→ Source document
* * *

In denying defendant's petition with regard to the second-degree burglary convictions, the trial court found that the bowling alley and video arcade did not qualify as "commercial establishments" under the shoplifting statute. The court stated: "commercial establishment as it is to be construed within the meaning of Penal Code section 459.5 means exactly that, an establishment that is engaged in commerce; that is, the buying, selling and trading of goods and merchandise." The court further stated that defendant was ineligible for resentencing because the items taken in this case were not "property that was available for sale or purchase," and that defendant "had to forcibly break into closed machines of some sort in order to remove the property from those machines."
While "commercial establishment" is not specifically defined in Proposition 47, nor is it defined by the Penal Code, we consider the ordinary meaning of the words themselves. "A dictionary is a proper source to determine the usual and ordinary meaning of a word or phrase in a statute." (E.W. Bliss Co. v. Superior Court (1989) 210 Cal.App.3d 1254, 1258, fn. 2.)
The Merriam-Webster Online Dictionary (2016) provides a simple definition for commerce as follows: "[A]ctivities that relate to the buying and selling of goods and services." (See < http://www.merriam- webster.com/dictionary/commerce> [as of Nov. 7, 2016].) Black's Law Dictionary defines establishment as, "2. An institution or place of business." (Black's Law Dict. (8th ed. 2004) p. 586, col. 1.) Commerce is defined as "The exchange of goods and services, esp. large scale involving transportation between cities, states, and nations." (Id. at p. 285, col. 1.)
In addition to the dictionary definitions of commerce and establishment cited above, we note that the regulations promulgated by the U.S. Copyright Office provide: "The term 'commercial establishment' means an establishment used for commercial purposes, such as bars, restaurants, private offices, fitness clubs, oil rigs, retail stores, banks and financial institutions, supermarkets, auto and boat dealerships, and other establishments with common business areas . . . ." (Patents, Trademarks, and Copyrights Regs. 37 C.F.R. §258.2 (2015).)

* * *

→ Problem set
1. In the passage on the meaning of "commercial establishment," which edition of Black's Law Dictionary is cited for the definition of establishment?
2. Retype the passage on the meaning of "commercial establishment" word for word, starting with "The Merriam-Webster Online" and going on through "285, col. 1.)".

→ Provided data
* * *

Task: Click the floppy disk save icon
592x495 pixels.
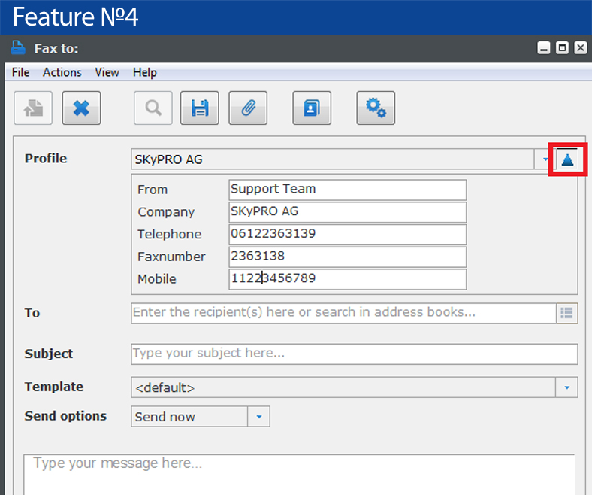Action: [199, 108]
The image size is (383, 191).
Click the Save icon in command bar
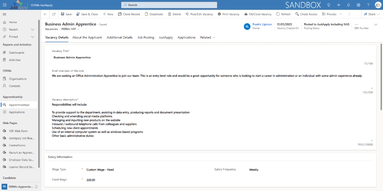point(63,14)
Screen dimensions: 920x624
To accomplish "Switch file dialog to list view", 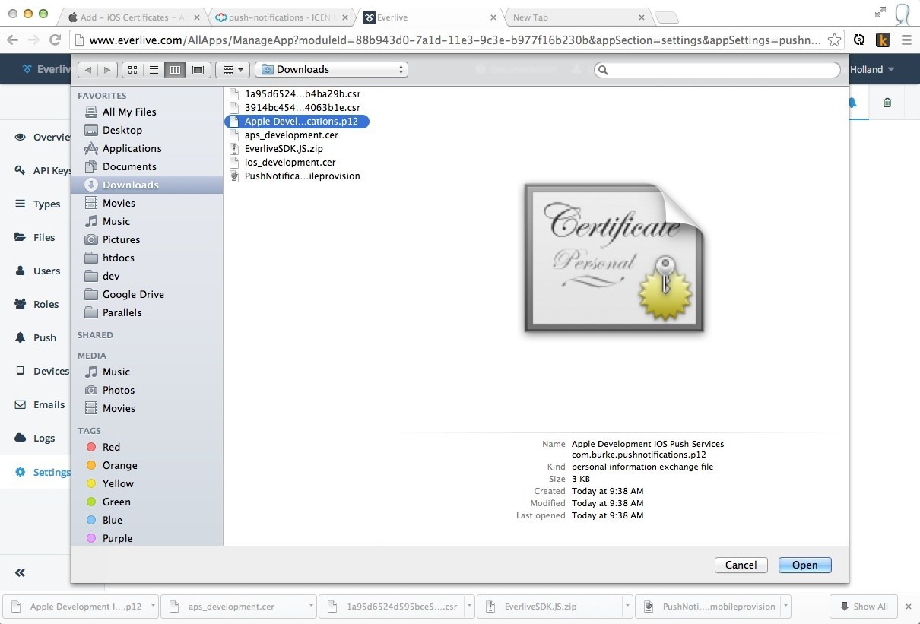I will click(154, 70).
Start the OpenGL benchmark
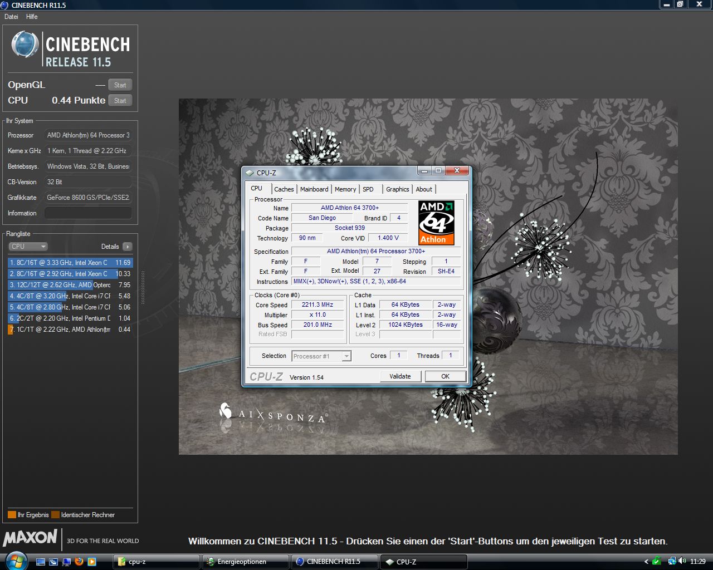The width and height of the screenshot is (713, 570). [120, 85]
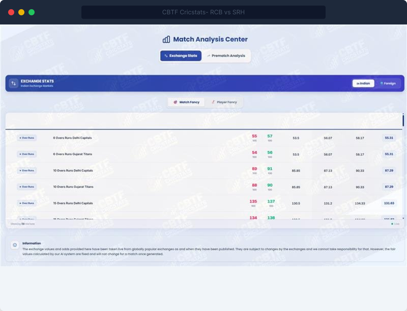Click the swap arrows icon in Exchange Stats banner
The image size is (407, 311).
(x=14, y=83)
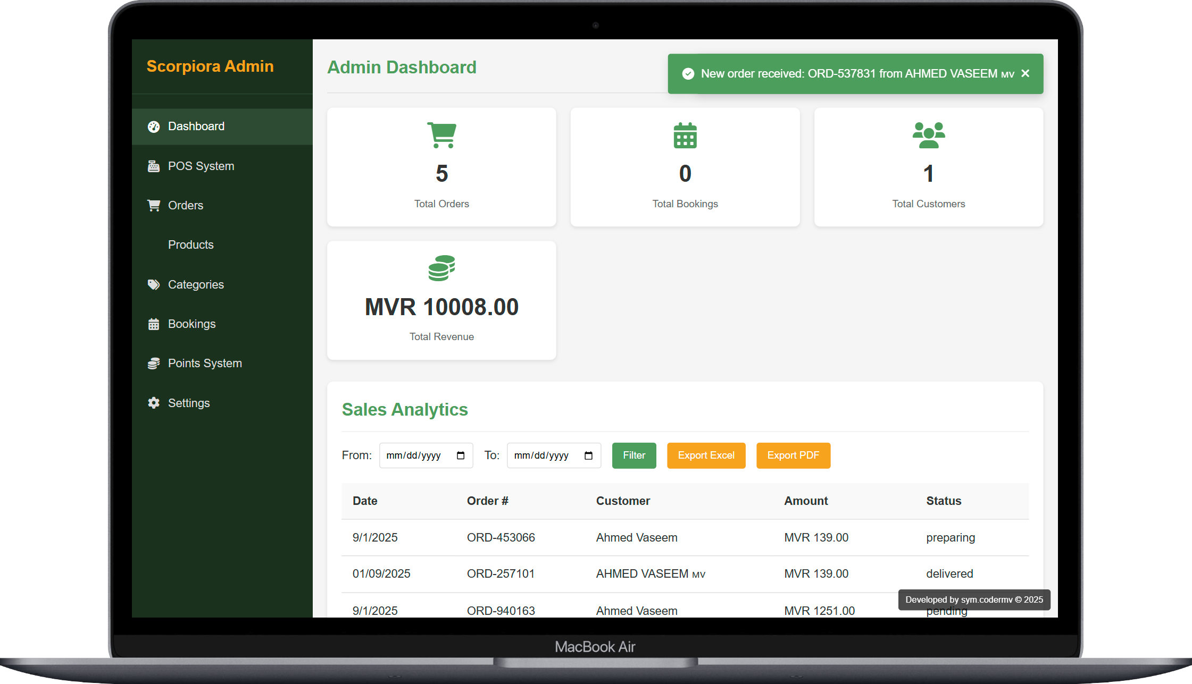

* * *

→ Answers provided
1. The 8th edition, from 2004.

2.
The Merriam-Webster Online Dictionary (2016) provides a simple definition for commerce as follows: "[A]ctivities that relate to the buying and selling of goods and services." (See < http://www.merriam- webster.com/dictionary/commerce> [as of Nov. 7, 2016].) Black's Law Dictionary defines establishment as, "2. An institution or place of business." (Black's Law Dict. (8th ed. 2004) p. 586, col. 1.) Commerce is defined as "The exchange of goods and services, esp. large scale involving transportation between cities, states, and nations." (Id. at p. 285, col. 1.)